对小鼠头部皮肤进行消毒去毛处理，沿后正中线切一纵行切口(约1 cm)。用止血钳将皮肤夹住分开。用弯镊沿正中白线撕离表层肌肉，再用止血钳夹住分开。最深层附着在枕骨大孔的肌肉继续用镊子沿正中线的方向纵向分开，方法为用力夹紧镊子，将镊子头部插入中线中间部，然后放松镊子以纵向撑开肌肉，如此反复操作几次(不易触破血管)，可见只剩残留的少量肌肉。最后用镊子或棉签的末端刮开附着在硬脊膜的残留肌肉(以避免出血)，直到完全暴露白色硬脊膜。

2.4 抽取

暴露白色硬脊膜后，将其用无菌棉签擦净。将事先准备好的微量吸管，轻轻旋入硬脊膜，一旦见到清亮的脑脊液沿吸管缓慢上升(颅内压的作用)应立刻稳住，直到管内脑脊液的液面高度停止上升，轻轻将吸管退出。可得到不带血的2～5 μL脑脊液。
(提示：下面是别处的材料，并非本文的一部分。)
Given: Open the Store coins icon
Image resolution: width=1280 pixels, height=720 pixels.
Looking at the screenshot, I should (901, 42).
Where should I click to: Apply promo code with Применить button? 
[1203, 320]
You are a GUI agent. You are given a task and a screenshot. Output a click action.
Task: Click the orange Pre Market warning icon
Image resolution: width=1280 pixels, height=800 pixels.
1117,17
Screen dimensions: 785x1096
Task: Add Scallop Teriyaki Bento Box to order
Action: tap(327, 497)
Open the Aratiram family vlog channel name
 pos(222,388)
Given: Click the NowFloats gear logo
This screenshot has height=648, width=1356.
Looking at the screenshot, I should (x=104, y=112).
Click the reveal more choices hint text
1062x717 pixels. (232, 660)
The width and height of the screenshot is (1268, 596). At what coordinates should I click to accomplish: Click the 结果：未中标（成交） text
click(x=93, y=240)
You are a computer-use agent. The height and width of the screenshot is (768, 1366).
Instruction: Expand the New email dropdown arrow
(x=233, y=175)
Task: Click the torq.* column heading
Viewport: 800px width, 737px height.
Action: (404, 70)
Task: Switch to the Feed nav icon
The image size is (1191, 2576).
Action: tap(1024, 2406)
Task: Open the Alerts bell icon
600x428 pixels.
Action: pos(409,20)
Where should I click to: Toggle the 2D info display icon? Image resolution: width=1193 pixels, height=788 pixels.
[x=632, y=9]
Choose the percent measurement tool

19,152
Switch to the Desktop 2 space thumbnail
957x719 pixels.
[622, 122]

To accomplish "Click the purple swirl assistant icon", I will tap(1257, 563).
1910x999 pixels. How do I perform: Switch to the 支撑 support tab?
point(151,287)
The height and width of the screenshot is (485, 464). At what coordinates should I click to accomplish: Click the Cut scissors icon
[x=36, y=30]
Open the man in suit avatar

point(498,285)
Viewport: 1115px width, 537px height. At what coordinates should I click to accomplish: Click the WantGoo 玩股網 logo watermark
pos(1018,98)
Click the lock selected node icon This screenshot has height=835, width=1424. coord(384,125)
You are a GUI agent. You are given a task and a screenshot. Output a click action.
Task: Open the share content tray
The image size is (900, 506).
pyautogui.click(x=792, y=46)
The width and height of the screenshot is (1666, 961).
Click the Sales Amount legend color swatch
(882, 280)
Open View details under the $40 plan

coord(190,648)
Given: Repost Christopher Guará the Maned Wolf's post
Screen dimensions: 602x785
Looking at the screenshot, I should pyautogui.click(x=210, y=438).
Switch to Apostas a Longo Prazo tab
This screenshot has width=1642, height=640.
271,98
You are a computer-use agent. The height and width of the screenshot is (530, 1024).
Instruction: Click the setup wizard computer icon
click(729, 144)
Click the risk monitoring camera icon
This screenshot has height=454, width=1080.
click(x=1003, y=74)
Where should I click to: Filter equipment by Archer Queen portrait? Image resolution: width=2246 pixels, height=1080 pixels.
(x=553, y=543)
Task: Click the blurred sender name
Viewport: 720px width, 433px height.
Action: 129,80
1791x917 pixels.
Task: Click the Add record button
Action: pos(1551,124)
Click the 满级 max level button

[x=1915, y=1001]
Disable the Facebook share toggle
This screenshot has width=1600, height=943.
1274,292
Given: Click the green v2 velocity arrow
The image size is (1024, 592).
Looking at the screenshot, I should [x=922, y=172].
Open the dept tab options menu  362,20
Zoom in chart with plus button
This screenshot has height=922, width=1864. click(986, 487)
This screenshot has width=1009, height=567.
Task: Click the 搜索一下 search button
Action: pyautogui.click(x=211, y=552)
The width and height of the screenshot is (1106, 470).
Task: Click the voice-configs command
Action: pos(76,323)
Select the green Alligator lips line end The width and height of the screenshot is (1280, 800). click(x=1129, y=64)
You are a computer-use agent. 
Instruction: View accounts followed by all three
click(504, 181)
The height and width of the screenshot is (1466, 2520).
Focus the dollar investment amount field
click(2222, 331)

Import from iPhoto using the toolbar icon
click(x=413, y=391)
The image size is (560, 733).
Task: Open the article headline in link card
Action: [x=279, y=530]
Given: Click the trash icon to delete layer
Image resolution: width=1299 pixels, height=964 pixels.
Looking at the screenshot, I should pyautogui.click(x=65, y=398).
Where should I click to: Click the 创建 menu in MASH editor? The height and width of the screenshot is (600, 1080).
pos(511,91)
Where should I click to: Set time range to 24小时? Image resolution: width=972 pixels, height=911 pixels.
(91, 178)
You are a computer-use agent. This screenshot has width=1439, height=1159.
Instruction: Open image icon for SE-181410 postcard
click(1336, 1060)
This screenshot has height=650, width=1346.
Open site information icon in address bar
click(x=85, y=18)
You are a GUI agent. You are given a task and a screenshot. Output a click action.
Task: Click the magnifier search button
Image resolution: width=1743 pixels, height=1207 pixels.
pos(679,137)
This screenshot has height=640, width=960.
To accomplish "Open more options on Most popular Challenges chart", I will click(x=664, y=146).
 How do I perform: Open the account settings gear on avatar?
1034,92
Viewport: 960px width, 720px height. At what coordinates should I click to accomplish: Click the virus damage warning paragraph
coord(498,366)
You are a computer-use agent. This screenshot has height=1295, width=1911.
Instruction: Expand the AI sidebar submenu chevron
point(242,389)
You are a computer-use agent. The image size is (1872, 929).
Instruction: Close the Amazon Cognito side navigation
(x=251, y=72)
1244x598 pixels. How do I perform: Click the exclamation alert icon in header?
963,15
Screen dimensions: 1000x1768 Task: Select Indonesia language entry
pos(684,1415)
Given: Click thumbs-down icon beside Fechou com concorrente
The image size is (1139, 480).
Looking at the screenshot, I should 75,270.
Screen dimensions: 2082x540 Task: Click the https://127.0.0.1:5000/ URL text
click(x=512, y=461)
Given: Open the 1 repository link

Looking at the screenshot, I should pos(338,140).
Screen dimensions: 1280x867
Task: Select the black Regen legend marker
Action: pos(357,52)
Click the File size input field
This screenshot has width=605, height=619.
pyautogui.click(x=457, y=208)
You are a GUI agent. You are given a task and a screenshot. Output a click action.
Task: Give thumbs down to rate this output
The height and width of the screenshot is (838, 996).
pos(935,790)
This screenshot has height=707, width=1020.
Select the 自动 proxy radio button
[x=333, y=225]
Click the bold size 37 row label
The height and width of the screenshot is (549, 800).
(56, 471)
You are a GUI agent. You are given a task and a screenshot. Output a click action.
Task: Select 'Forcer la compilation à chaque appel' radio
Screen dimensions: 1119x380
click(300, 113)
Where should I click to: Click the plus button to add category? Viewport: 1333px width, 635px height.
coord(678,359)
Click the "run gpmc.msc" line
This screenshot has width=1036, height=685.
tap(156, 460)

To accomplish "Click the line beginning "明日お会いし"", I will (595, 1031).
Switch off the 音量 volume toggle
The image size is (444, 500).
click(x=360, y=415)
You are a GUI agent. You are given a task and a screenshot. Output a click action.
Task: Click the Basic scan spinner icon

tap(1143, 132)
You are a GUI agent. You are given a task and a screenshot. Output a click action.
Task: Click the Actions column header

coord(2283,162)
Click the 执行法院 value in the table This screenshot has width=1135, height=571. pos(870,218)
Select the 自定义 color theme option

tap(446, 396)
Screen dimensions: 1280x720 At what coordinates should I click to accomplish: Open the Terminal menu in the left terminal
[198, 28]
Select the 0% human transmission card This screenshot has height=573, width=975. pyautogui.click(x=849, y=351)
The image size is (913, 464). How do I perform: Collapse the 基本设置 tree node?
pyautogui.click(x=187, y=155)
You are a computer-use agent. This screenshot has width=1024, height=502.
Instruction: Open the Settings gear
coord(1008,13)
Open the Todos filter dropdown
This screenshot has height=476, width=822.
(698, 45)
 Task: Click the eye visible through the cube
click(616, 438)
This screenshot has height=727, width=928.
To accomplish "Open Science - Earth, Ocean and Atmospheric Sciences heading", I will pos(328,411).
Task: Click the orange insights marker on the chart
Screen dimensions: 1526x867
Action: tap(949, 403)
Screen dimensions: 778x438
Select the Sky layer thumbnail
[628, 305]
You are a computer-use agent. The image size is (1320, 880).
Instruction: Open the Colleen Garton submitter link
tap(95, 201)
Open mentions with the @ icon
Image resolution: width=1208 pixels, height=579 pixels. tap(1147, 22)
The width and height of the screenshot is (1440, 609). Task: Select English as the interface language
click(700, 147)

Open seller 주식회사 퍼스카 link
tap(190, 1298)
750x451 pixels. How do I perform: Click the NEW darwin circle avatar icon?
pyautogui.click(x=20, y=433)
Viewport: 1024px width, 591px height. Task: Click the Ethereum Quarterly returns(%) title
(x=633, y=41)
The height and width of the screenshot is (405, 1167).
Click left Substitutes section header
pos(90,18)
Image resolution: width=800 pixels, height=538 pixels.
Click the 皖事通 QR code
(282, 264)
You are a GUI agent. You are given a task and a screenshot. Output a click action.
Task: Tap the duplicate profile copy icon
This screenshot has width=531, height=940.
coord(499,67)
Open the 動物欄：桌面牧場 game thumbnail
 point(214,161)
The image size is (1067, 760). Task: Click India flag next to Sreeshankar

图2 从延髓池抽取脑脊液Fig.2 CSF samples are taken from the cisterna magna

图3 抽取脑脊液操作次序Fig.3 The operation sequence of CSF extraction

2.5 获取与保存

取经高压灭菌过的PCR管，将微量吸管尖部对着管口。将已充满空气的注射器对准微量吸管的另一头，一次性快速用力将注射器推到底，可将吸管内的脑脊液成功打入PCR管。封口膜密封好后，放入-80 ℃冰箱保存。

2.6 缝合及饲养

抽到脑脊液后，缝合外层皮肤，缝合完毕后向缝合缺口注入约1 mL生理盐水，放回笼中并继续饲养，密切观察。可见小鼠逐渐恢复正常，待缝合线脱落后可再次抽取。

3 讨论

本文采用的改进方法，其新颖之处在于：①目前，大多文献记载的是大鼠脑脊液抽取方法[2,8]，尚未发现简单易行的小鼠脑脊液抽取方法。而小鼠脑脊液常被用于脑损伤机制、生物标记物、药物治疗等研究领域中，更为简单易行的方法亟待被发现。②建立的方法简单易行，仪器低廉，成功率高。在许多实验室，脑脊液抽取多需昂贵的仪器和特定的小鼠固定装置[9]，而本方法则仅在普通的实验条件下用常见的实验材料即可达到高的成功率。例如，用铁架台及烧瓶夹代替小鼠固定装置，用酒精灯与微量采血管代替拉针仪与玻璃管。

另外，本文详细地介绍了如何抽取脑脊液不带血的同时也不易导致小鼠死亡的过程，如严格按照操作方法进行，能在短时间内十分顺利地抽取到脑脊液。如果不慎有微量血液进入，可将脑脊液在4 ℃、10 000 r/min离心2 min。取白色透明的上清液体即可[2]。③不易感染，生存率高。此方法只造成轻微脑组织损伤，不易出血，缝合后，小鼠的生存率极高。本实验对100只小鼠抽取脑脊液，麻醉死亡3只，直接伤及延髓死亡2只，缝合后感染死亡2只，存活率高达93%。

在操作过程中应注意以下事项：

1) 钝性分离，切勿触及血管是成功的关键因素之一，由于小鼠脑部血管隐藏较深且细小，肉眼无法避及，故一定要采用钝性分离；

2) 旋针速度一定要缓慢，当有脑脊液涌出，此时应稳住，手尽量不要颤抖。如果抽取失败导致硬脊膜损伤，不应继续抽取．如继续抽取，血液易进入吸管。

综上所述，本文所建立的小鼠脑脊液抽取方法简单易行、结果稳定、重复性好，是一种有效、新颖，可以达到反复抽取实验对象目的的方法，为利用小鼠脑脊液的相关研究提供了良好的实验基础。